Last night it mysteriously stopped allowing inbound share access. I'm assuming it was blocking/dropping SMB but the problem is, and what concerns me, is that there is no record of what was happening.

As the calls started to come in, I was able to ping and RDP to the server successfully. At the same time attempting \\SERVER\Share as a domain administrator simply hung before coming back that the share was unavailable.

Once I'd connected over RDPto the server, everything appeared normal: RAM & CPU use were low, all expected services were running. Event viewer showed literally nothing of use, no errors just the usual informational entries and a few errors where my RDP session had attempted to map unknown printers.

The security log, where I expected to see a load of 'windows filtering platform dropped packet', which is something we've seen before was clear, just the usual logon events and audit logs.

Connections outbound to other shares were fine, in short I couldn't see anything to fix.

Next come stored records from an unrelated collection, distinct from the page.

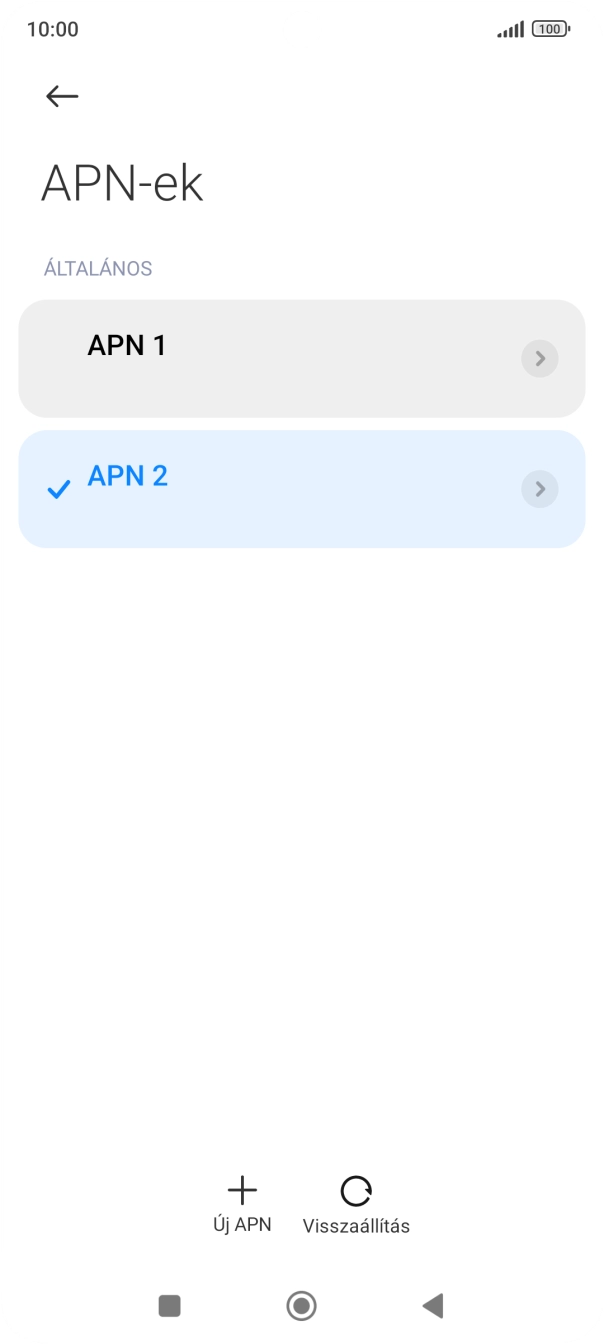Tap the triangle back navigation icon

coord(433,1305)
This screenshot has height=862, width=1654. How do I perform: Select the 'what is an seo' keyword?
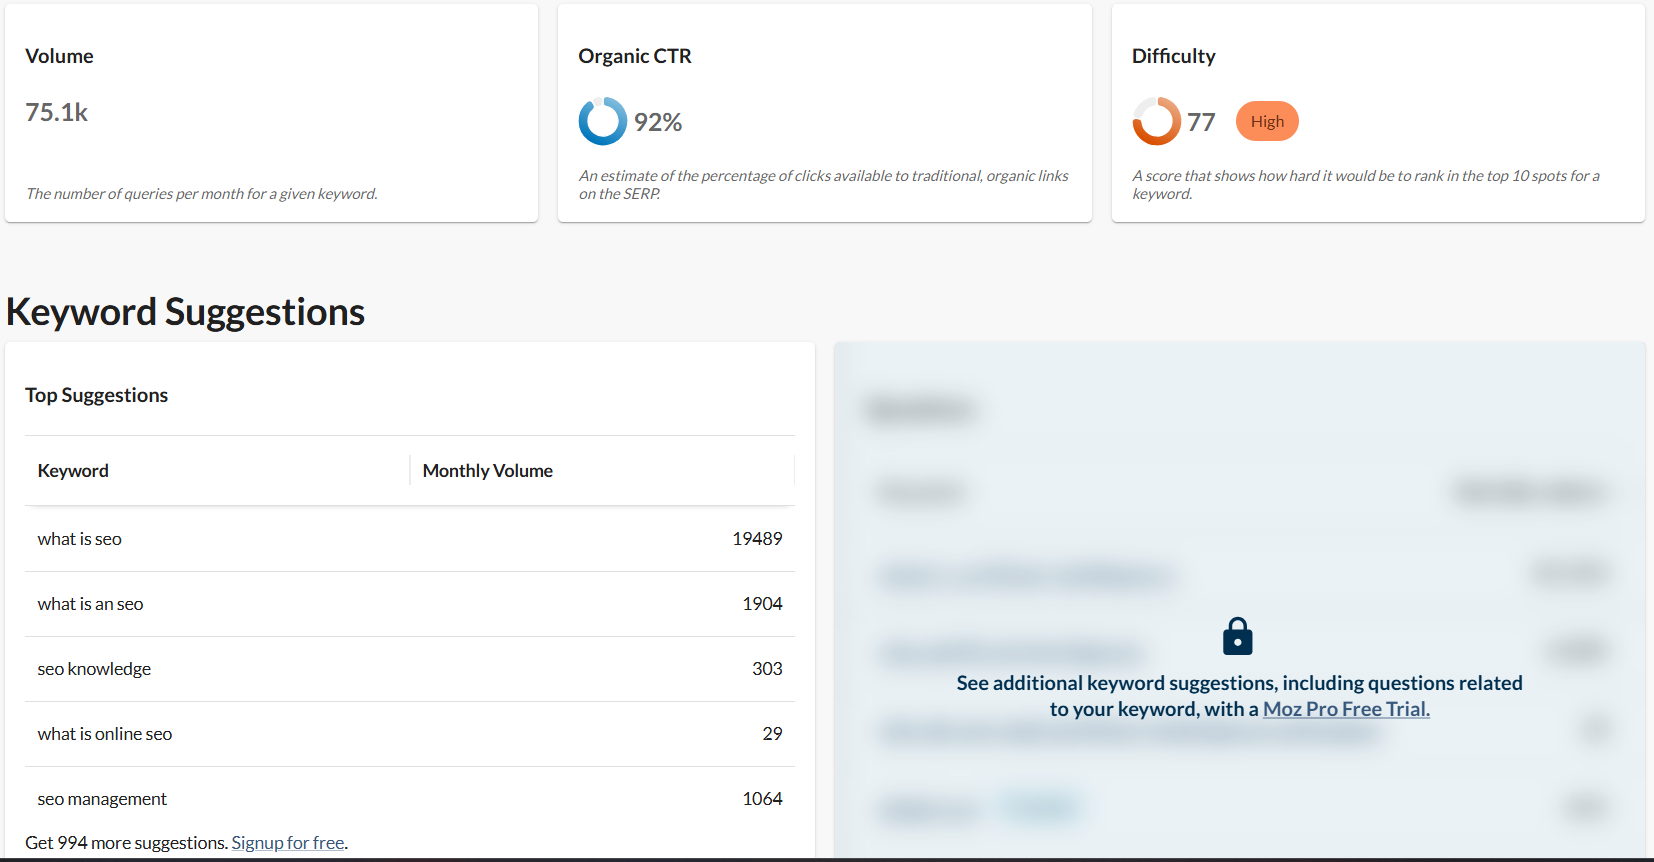(x=90, y=604)
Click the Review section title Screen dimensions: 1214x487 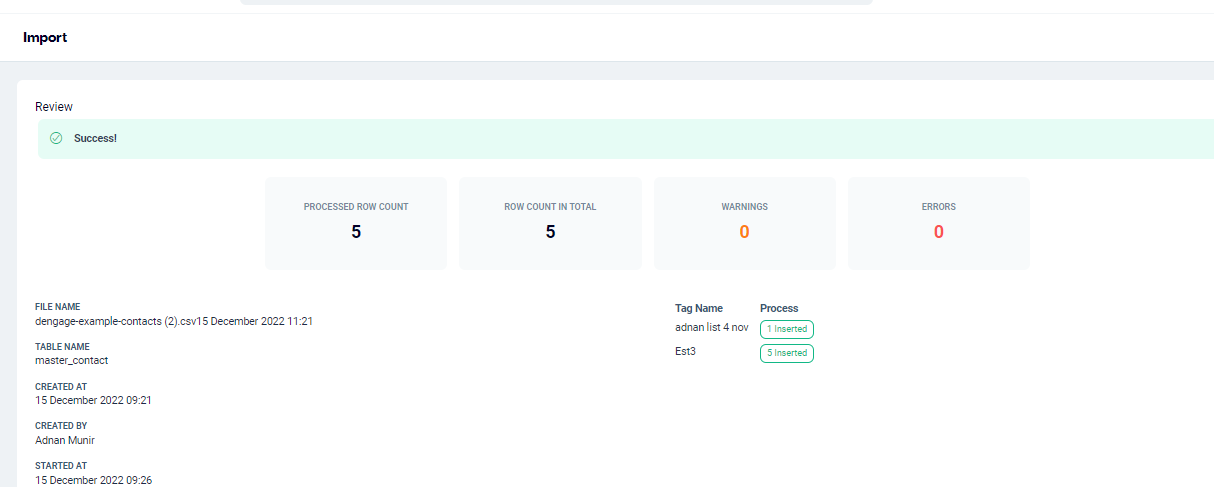pyautogui.click(x=54, y=107)
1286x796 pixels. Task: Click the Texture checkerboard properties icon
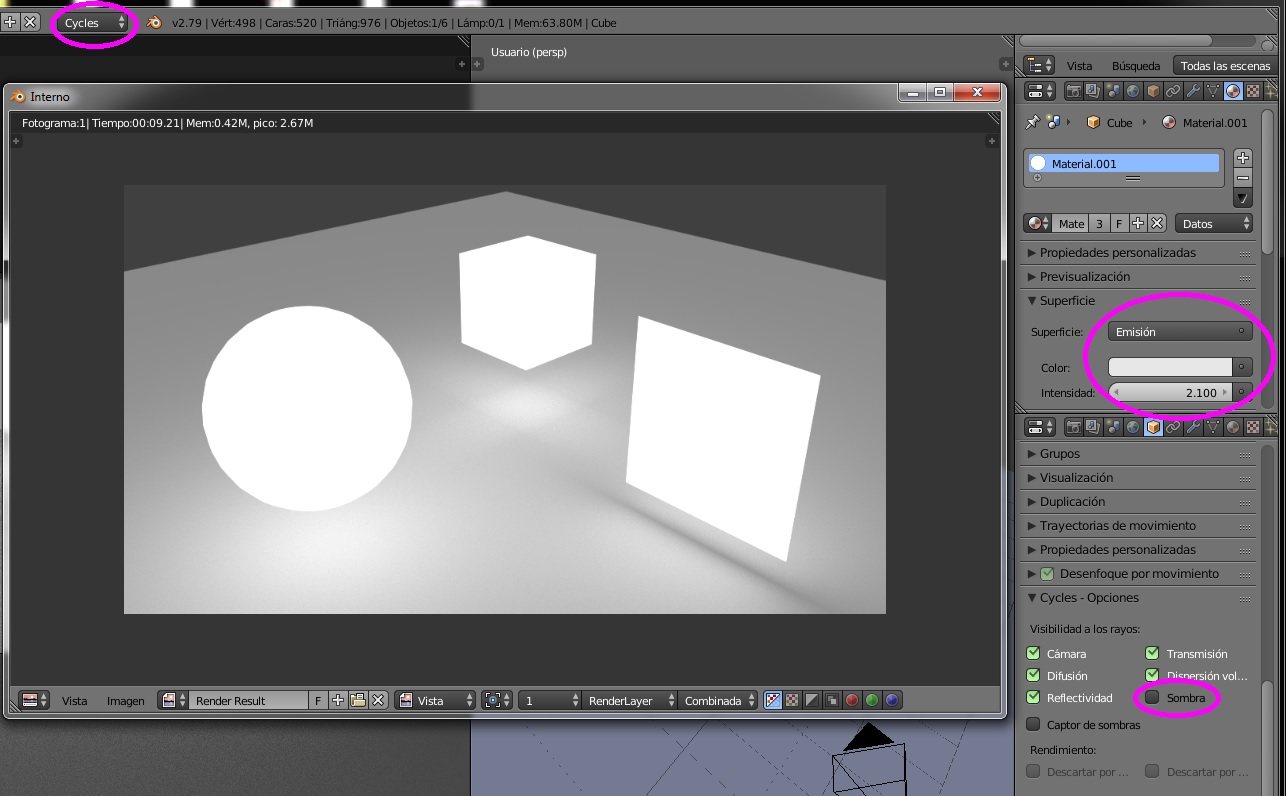click(x=1253, y=91)
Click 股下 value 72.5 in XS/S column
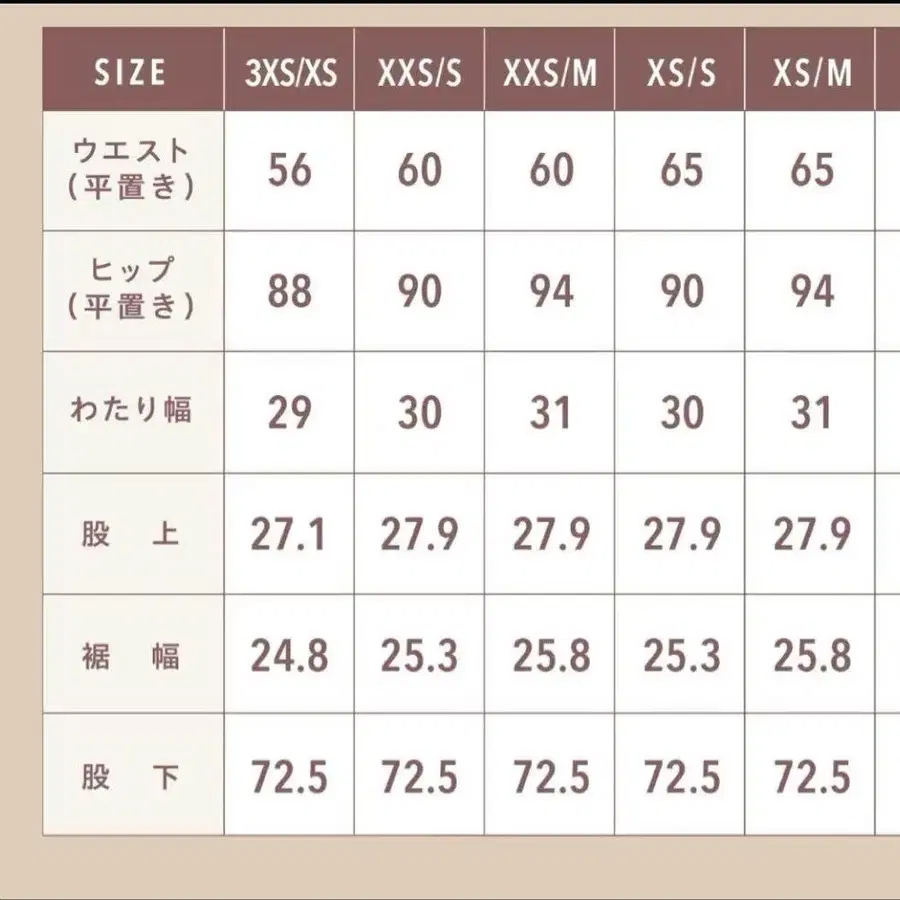 681,777
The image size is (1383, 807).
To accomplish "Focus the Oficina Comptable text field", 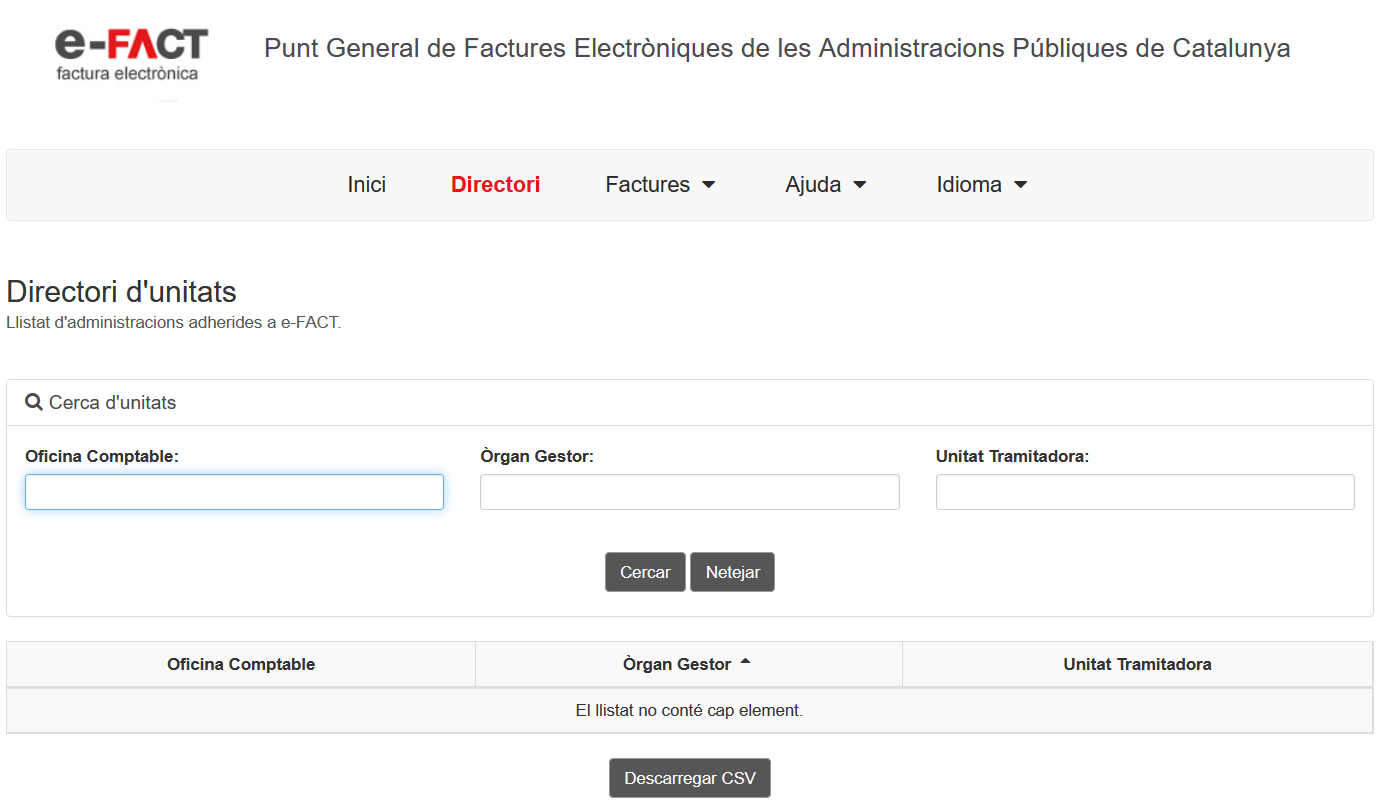I will (x=234, y=492).
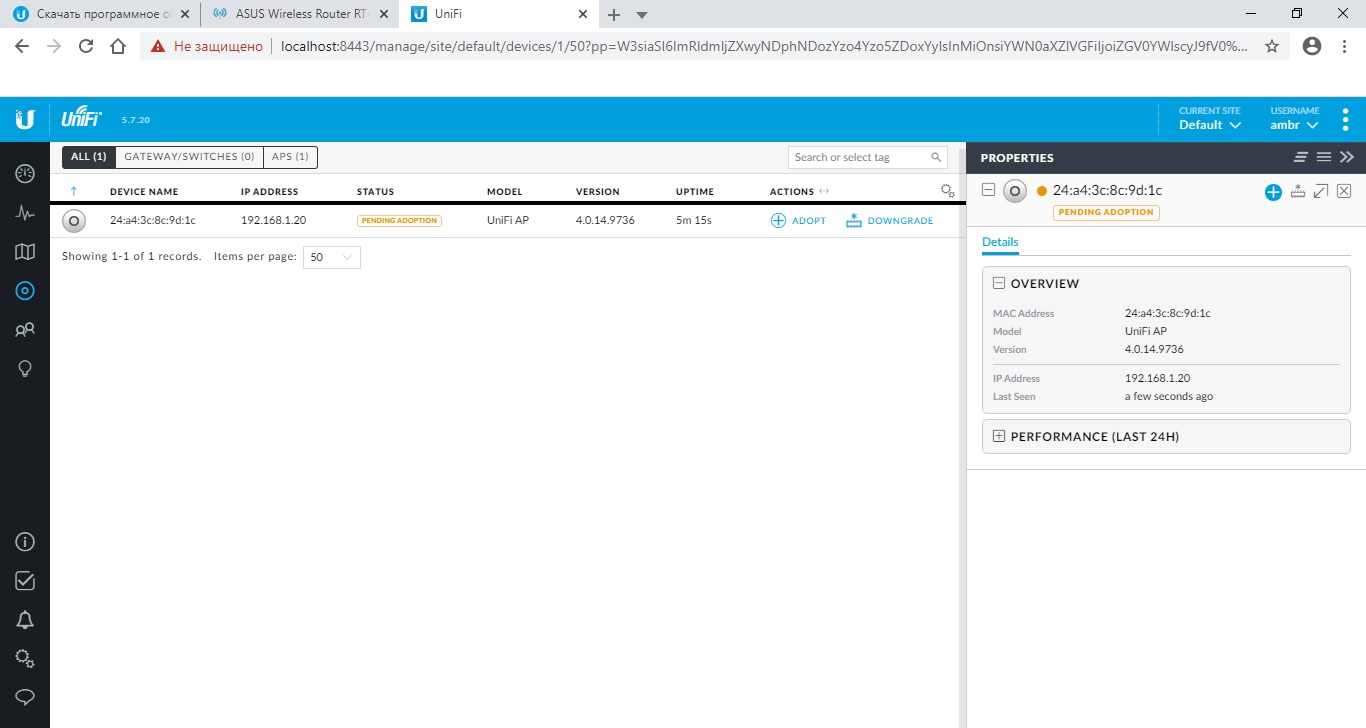Viewport: 1366px width, 728px height.
Task: Select the Gateway/Switches (0) tab
Action: (189, 157)
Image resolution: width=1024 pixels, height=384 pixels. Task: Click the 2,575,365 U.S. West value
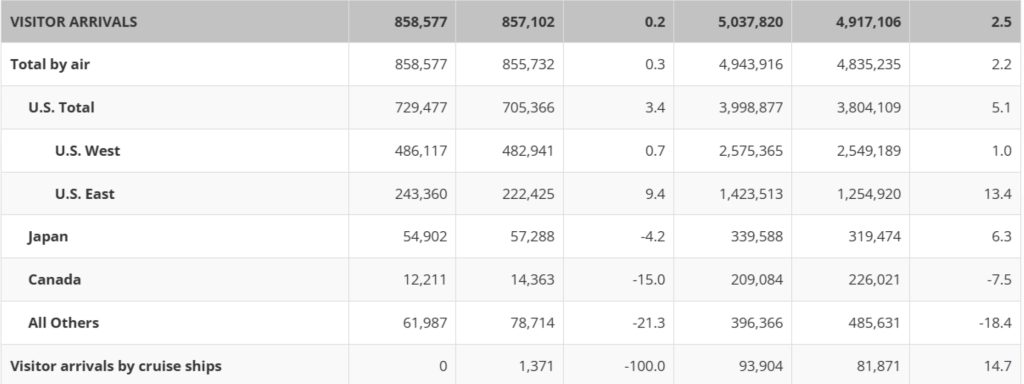[751, 150]
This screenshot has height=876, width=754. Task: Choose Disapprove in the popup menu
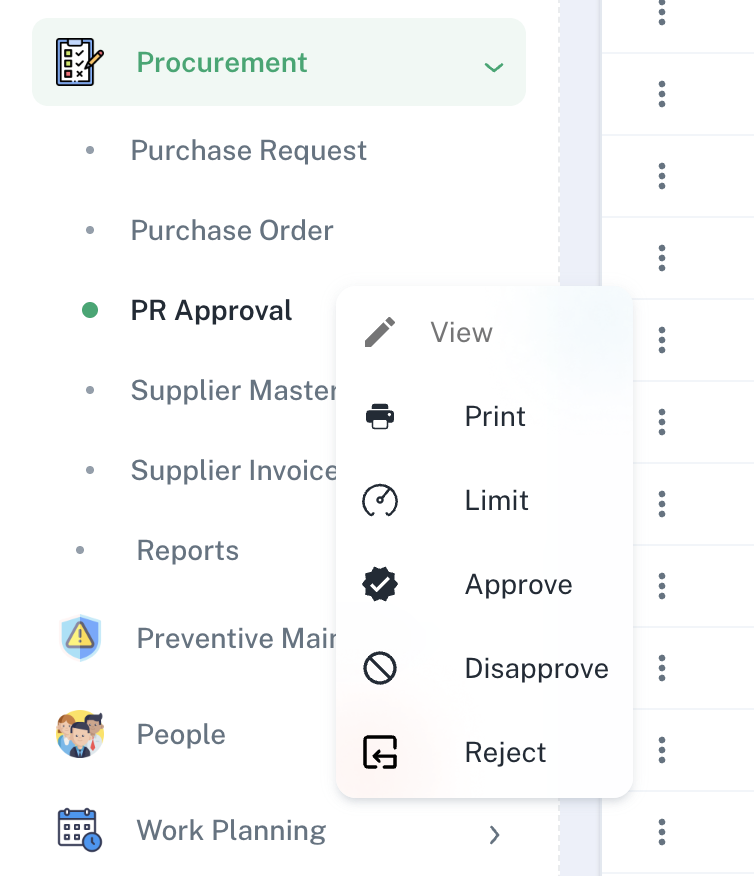coord(536,668)
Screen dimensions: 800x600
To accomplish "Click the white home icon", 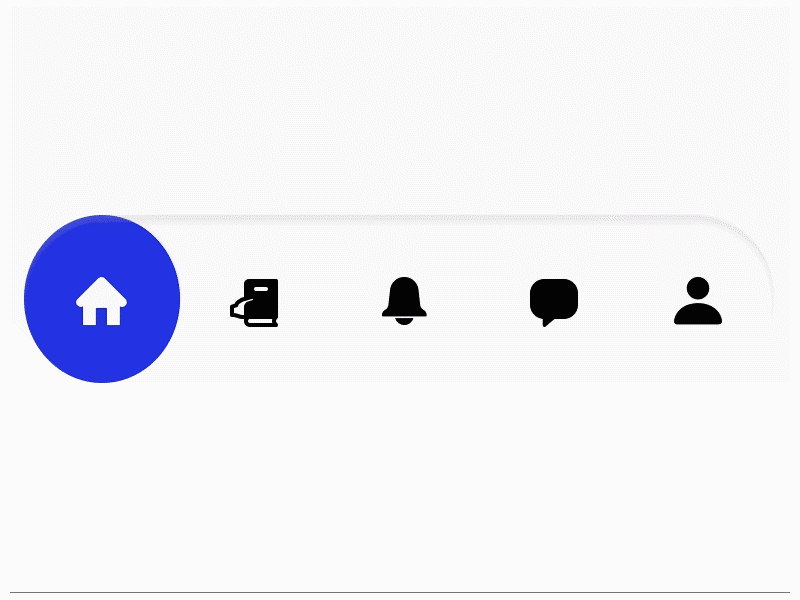I will pos(102,301).
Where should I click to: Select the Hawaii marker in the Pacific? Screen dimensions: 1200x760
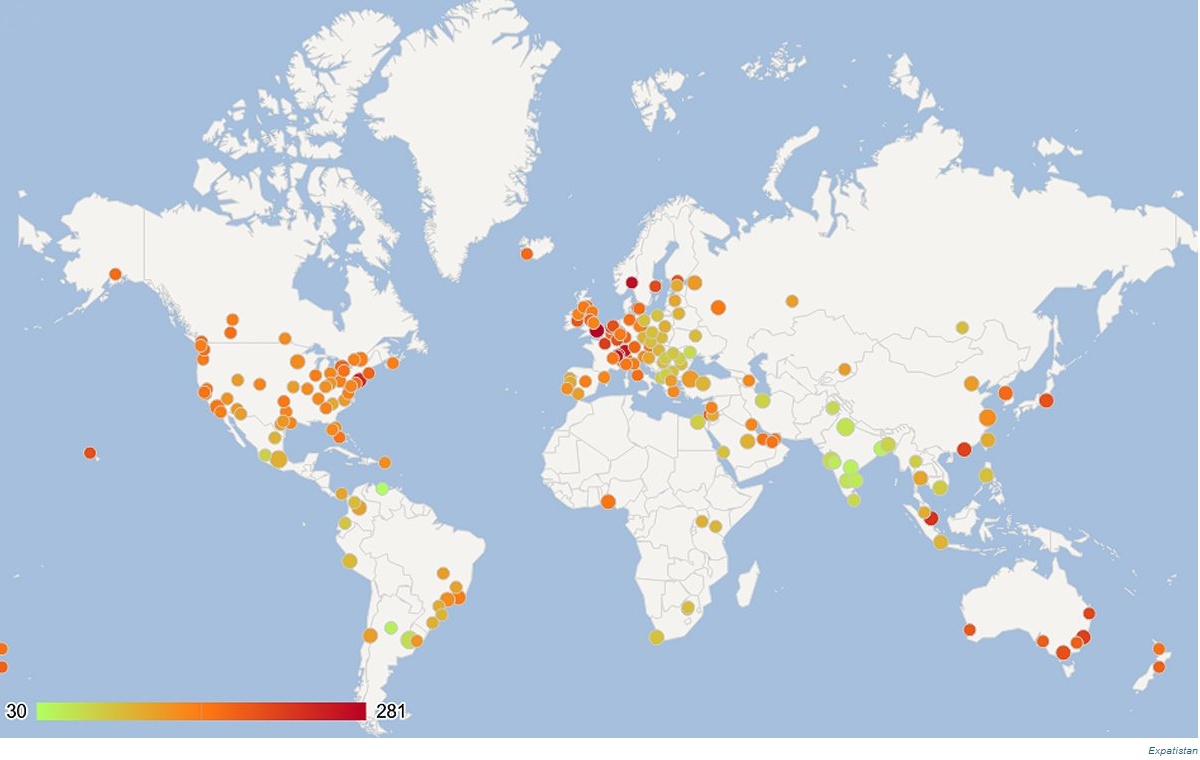coord(90,453)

Out of desperation I tried to restart the Server service, at which point the whole box froze and I had to press the (virtual) power button until it powered off. It came back up fine (thank god) but I'm confused.

My client is asking the obvious questions and so far I have, embarrassingly, not been able to provide an answer.

Any thoughts? I have little hope of going back in time and locating a root cause for this issue but is there anything else could be doing as far as logging or future tests for these kinds of issues?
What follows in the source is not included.